The same procedure is followed under the Federal Power Act, 16 U.S.C. § 824d:

"(a) All rates and charges made, demanded, or received by any public utility for or in connection with the transmission or sale of electric energy subject to the jurisdiction of the Commission, and all rules and regulations affecting or pertaining to such rates or charges shall be just and reasonable, and any such rate or charge that is not just and reasonable is hereby declared to be unlawful . . .."

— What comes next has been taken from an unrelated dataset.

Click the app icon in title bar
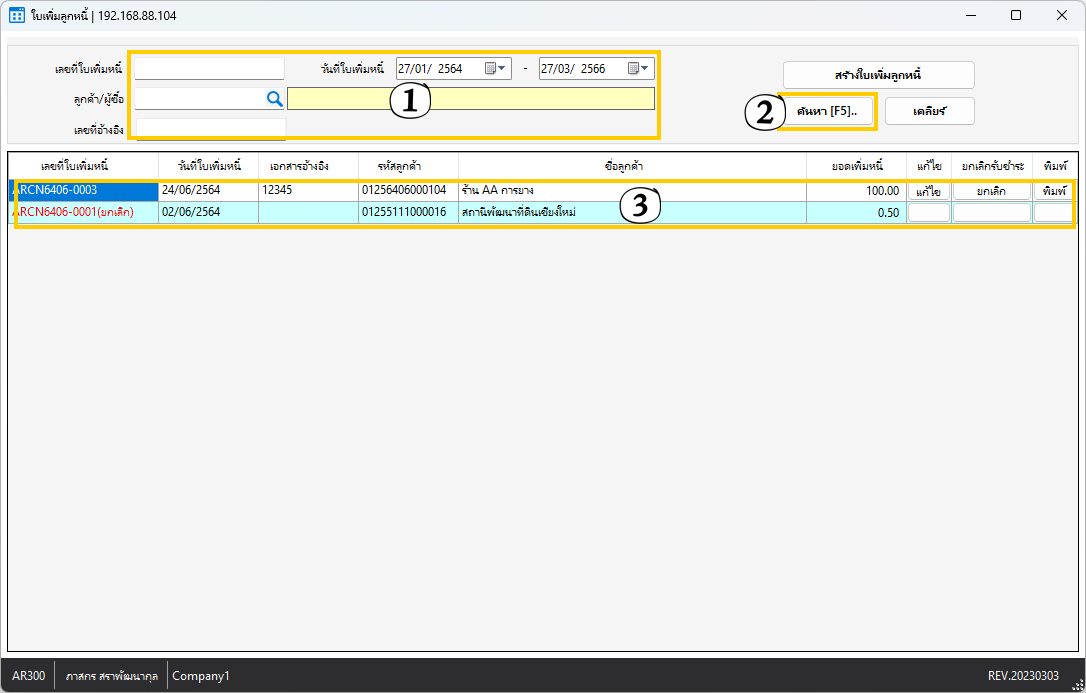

"(e) Whenever any such new schedule is filed the Commission shall have authority, either upon complaint or upon its own initiative without complaint, at once, and, if it so orders, without answer or formal pleading by the public utility, but upon reasonable notice, to enter upon a hearing concerning the lawfulness of such rate, charge, classification, or service; and, pending such hearing and the decision thereon, the Commission, upon filing with such schedules and delivering to the public utility affected thereby a statement in writing of its reasons for such suspension, may suspend the operation of such schedule and defer the use of such rate, charge, classification, or service, but not for a longer period than five months beyond the time when it would otherwise go into effect; and after full hearings, either completed before or after the rate, charge, classification, or service goes into effect, the Commission may make such orders with reference thereto as would be proper in a proceeding initiated after it had become effective. If the proceeding has not been concluded and an order made at the expiration of such five months, the proposed change of rate, charge, classification, or service shall go into effect at the end of such period, but in case of a proposed increased rate or charge, the Commission may by order require the interested public utility or public utilities to keep accurate account in detail of all amounts received by reason of such increase, specifying by whom and in whose behalf such amounts are paid, and upon completion of the hearing and decision may by further order require such public utility or public utilities to refund, with interest, to the persons in whose behalf such amounts were paid, such portion of such increased rates or charges as by its decision shall be found not justified. At any hearing involving a rate or charge sought to be increased, the burden of proof to show that the increased rate or charge is just and reasonable shall be upon the public utility, and the Commission shall give to the hearing and decision of such questions preference over other questions pending before it and decide the same as speedily as possible."